AI-powered UI automation

Midscene.js is an innovative, vision-driven automation framework that enables developers to control any platform using natural language. By leveraging advanced multimodal vision models, Midscene transcends the limitations of traditional DOM-based or accessibility-tree-based automation. It "sees" the UI just like a human, allowing it to interact with web browsers, desktop applications (macOS, Windows, Linux), and mobile devices (Android, iOS, HarmonyOS) with high precision. The tool features a unified API design, making it easy to integrate into existing workflows alongside Puppeteer or Playwright.
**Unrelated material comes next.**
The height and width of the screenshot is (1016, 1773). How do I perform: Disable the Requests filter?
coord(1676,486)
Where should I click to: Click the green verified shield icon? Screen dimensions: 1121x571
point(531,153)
With support for multiple vision models like Doubao Seed, Qwen3-VL, and Gemini-3-Pro, Midscene allows developers to balance performance and cost while building robust, self-healing automation scripts that adapt to UI changes effortlessly.
Uses multimodal AI to interpret UI elements visually, bypassing the need for brittle selectors or DOM-specific code.
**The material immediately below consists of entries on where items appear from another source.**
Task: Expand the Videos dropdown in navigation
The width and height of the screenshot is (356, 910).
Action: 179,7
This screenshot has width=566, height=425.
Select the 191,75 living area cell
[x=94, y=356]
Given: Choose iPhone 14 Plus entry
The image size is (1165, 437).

A unified API that works seamlessly across Web, Desktop (macOS/Windows/Linux), and Mobile (Android/iOS/HarmonyOS).
Supports a variety of vision models, allowing you to swap between Doubao, Qwen, and Gemini to optimize for cost and accuracy.
Provides atomic control through functions like aiAct and aiLocate, while supporting complex agent-based workflows.
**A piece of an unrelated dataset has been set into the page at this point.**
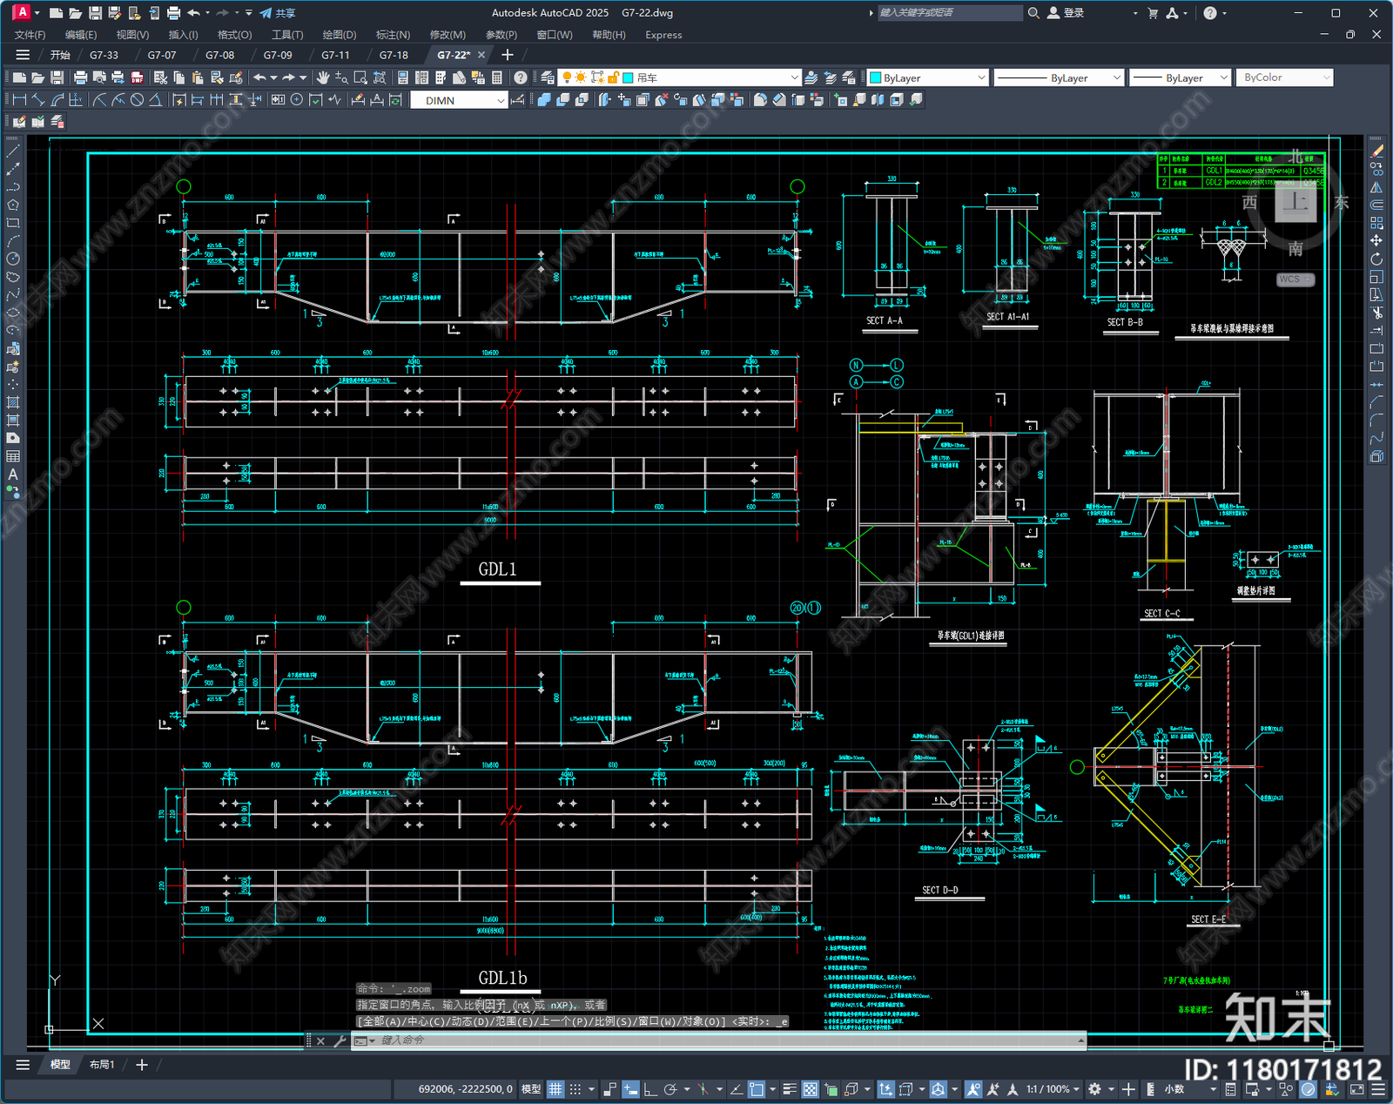Click the Save icon in standard toolbar
1393x1104 pixels.
57,77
Includes a built-in Playground and reporting tools to visualize exactly what the AI sees and how it executes actions.
Offers drop-in Agent Skills and an MCP server, enabling seamless collaboration with other AI coding tools.
Install the Midscene package via npm or yarn into your existing project.,Configure your preferred vision model (e.g., Gemini, Qwen, or Doubao) in the environment settings.,Use the intuitive API (aiAct, aiLocate, aiAssert) to define automation steps using natural language instructions.,Execute your automation script to allow the vision model to interpret the UI and perform actions.,Review the generated visualization reports in the Playground to trace and debug the automation flow.,Refine your workflow using YAML configurations or custom Agent strategies for complex tasks.
Automate complex user journeys across web and mobile apps without writing fragile, selector-heavy test scripts.
Create unified scripts that perform repetitive tasks across desktop software and web browsers simultaneously.
Interact with desktop or mobile applications that lack modern accessibility APIs by using visual recognition.
Professionals looking to build resilient, self-healing test suites that don't break when UI elements change.
Engineers needing to automate browser or desktop tasks using natural language instead of complex boilerplate code.
Technical leads building cross-platform automation infrastructure that requires high flexibility and AI-driven logic.
Midscene is free and open-source software released under the MIT license, allowing for unrestricted use and integration into your own projects.